PROMPT ▸
Scan the records for "computer". Show the matching lines.

GIVEN INFORMATION ▸

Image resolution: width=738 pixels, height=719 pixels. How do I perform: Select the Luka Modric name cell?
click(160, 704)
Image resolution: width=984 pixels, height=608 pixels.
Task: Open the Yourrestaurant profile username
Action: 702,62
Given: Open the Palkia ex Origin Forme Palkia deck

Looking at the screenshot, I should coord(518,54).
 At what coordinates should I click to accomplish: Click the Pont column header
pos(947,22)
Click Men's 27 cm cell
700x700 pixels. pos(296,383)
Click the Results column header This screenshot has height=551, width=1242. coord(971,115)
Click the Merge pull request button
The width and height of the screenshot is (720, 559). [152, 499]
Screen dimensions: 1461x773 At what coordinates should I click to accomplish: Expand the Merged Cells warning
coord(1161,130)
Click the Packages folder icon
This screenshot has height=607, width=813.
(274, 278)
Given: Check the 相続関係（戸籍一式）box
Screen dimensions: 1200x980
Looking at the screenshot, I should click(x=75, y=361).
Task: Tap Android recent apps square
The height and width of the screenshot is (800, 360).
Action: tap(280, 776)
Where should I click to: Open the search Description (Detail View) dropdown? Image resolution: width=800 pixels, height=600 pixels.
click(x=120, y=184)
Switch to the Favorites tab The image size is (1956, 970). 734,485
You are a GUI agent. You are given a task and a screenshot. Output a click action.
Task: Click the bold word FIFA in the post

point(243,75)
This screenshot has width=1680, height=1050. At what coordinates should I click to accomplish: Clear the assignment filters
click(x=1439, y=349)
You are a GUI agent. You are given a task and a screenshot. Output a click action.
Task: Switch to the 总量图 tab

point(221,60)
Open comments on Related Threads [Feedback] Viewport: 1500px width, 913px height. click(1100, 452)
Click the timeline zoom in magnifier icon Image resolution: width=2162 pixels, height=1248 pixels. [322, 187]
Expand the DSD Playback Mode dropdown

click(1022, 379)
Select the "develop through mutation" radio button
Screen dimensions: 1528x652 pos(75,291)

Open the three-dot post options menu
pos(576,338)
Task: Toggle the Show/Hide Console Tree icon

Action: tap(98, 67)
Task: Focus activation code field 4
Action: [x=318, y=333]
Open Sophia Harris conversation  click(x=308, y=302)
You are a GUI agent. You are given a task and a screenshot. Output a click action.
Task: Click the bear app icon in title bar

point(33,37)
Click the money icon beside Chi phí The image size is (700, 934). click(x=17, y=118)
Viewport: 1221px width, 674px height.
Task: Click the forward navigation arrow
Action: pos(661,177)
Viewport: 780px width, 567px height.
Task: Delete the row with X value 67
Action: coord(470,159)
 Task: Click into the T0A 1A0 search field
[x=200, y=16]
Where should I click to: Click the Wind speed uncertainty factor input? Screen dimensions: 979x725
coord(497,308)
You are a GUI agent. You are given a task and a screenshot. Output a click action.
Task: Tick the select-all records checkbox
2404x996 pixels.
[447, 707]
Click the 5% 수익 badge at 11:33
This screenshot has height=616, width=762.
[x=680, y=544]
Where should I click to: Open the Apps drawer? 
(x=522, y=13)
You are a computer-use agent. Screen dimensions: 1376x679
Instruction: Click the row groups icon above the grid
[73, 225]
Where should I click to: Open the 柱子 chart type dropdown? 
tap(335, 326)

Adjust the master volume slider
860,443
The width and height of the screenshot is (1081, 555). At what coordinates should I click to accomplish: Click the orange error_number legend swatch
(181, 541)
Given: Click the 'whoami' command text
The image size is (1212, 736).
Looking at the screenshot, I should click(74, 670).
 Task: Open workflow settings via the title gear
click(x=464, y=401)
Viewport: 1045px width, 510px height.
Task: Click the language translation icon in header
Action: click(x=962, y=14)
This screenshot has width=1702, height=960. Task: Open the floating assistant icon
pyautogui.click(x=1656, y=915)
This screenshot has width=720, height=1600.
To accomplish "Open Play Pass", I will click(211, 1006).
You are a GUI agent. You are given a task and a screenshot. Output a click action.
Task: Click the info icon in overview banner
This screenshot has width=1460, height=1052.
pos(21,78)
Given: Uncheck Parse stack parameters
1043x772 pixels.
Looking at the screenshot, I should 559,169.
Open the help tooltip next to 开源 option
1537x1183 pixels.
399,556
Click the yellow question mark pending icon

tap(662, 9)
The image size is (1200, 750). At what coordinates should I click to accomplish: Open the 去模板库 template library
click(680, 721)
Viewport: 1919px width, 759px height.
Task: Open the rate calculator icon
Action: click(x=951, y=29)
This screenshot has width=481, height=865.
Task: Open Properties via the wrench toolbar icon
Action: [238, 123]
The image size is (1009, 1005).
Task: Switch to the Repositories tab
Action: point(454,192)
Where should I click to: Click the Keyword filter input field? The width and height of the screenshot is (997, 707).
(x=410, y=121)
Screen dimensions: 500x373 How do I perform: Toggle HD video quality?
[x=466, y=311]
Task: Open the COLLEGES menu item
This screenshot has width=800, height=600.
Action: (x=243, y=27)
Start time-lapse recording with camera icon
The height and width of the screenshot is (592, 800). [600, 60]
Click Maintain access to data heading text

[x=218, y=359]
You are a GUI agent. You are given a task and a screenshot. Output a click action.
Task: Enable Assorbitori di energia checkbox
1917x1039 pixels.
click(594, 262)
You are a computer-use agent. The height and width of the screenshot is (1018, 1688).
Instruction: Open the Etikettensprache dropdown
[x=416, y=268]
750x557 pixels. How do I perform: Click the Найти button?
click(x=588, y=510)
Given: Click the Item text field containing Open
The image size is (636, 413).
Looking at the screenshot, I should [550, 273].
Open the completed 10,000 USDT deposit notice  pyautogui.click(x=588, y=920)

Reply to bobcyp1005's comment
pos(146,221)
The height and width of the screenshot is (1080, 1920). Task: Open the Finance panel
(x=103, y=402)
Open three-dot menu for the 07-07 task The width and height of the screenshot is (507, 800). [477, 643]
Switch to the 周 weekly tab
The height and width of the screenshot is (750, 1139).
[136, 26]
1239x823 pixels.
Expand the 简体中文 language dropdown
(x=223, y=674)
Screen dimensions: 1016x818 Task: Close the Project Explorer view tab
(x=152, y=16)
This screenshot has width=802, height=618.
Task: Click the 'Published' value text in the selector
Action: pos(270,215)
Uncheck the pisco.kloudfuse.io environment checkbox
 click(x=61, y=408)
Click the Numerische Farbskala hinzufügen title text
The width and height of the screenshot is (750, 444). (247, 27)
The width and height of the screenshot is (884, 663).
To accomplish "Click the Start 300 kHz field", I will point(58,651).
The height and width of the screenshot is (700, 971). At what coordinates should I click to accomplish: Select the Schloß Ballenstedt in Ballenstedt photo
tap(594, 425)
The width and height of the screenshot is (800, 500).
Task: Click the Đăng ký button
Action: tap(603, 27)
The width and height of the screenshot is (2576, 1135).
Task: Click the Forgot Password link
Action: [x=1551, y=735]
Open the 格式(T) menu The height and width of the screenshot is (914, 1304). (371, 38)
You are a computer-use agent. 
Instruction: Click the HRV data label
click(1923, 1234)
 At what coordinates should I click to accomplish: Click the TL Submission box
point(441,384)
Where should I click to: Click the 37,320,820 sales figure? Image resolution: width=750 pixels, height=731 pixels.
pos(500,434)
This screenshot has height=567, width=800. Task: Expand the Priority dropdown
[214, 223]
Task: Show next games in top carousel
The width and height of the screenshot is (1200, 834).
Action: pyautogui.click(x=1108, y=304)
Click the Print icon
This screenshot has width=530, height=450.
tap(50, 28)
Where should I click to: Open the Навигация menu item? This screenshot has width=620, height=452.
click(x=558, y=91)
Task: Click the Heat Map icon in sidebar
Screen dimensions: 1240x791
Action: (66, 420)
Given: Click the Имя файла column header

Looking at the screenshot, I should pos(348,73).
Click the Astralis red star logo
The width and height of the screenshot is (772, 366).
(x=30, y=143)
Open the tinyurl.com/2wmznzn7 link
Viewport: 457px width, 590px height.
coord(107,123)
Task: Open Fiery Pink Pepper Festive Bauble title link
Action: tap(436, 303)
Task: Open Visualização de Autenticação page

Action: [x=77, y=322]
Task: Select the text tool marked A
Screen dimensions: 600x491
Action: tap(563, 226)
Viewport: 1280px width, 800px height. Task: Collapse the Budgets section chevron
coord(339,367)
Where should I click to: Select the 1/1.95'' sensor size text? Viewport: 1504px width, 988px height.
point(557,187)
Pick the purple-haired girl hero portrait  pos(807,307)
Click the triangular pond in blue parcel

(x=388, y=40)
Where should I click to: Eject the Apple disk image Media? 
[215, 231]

FINISHED TASK ▸
You are a computer-use agent. Screen dimensions: 1376x679
You are a computer-use agent. The height and width of the screenshot is (1018, 1688).
You are a computer-use agent. 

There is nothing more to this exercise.